>The signature should be on the document itself. Detached signatures are
>possible but an administrative hassle

So, if signed properly, I see some sort of hash in the document like I did
in the Med Objects demo?

>> How do you also sign the attachment document with the HeSA
>dongle if you're
>> not using Medical Objects?
>
>You don't - if you know what's good for you.
>The HeSA dongle is a third party generated key.

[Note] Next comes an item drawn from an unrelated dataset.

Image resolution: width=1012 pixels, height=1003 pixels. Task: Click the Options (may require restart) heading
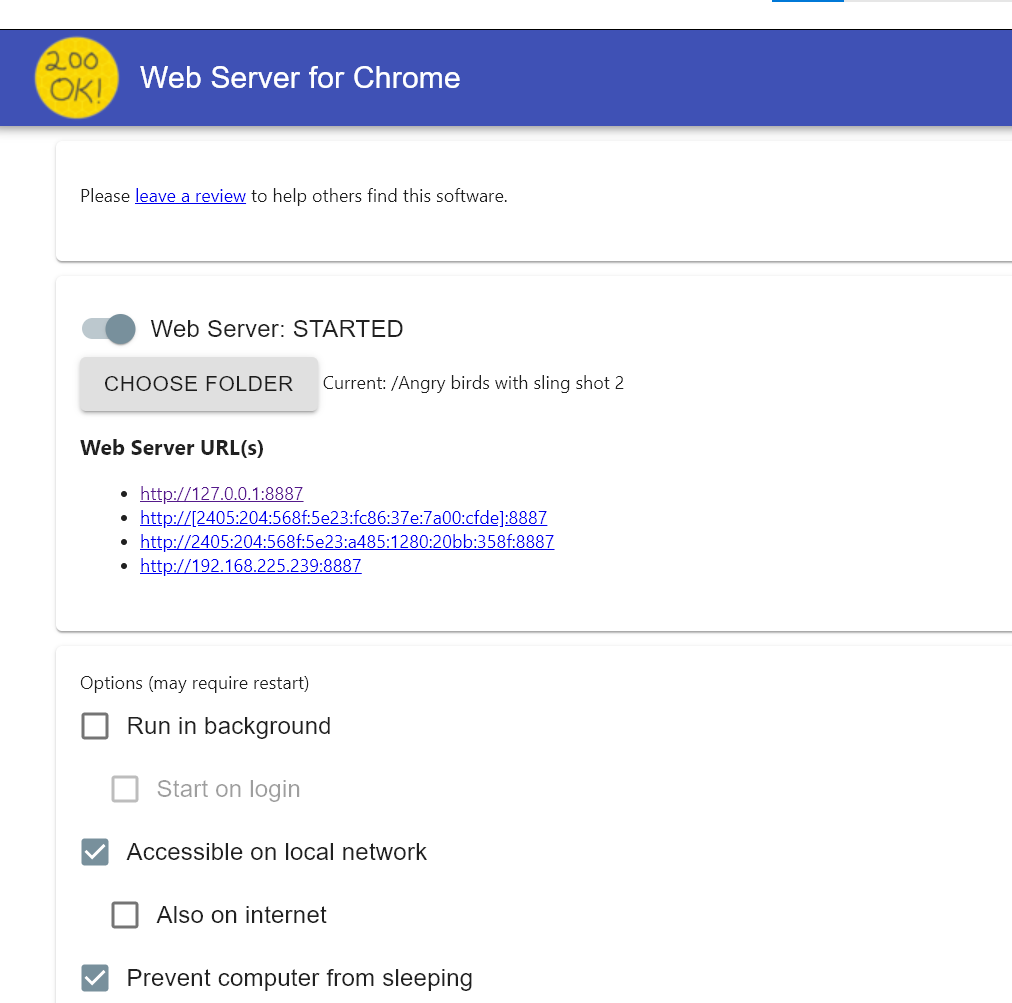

If you sign with it, it is
>comparable of letting a company produce a rubber stamp of your
>signature, and
>then accepting the rubber stamps as legal signature assuming nobody else
>could have the stamp

Horst
I fully understand your philosophy, having subscribed to this list and its
predecessors for the last 7 years.  I happen to agree and can't fathom why
it should take HeSA so long to develop a self-generating key app into the
whole process; I'm a simple-simon but I can download numerous software that
allows me to generate my own X.509 certificate and extract my public keys to
send anywhere I want, including with 50 tonnes of paperwork to say who I am
sending the public key for authentication by the Certification Authority.  I
guess the longer they drag this out, the longer they get to keep their jobs.

Anyway, don't need to get into the philosophical issue; I just wanted to
know technically how you would sign, say an OOo rtf file with an X.509 key,
not necessarily HeSA's.  I understand that the way HeSA do it with the
Rainbow software makes it very hard.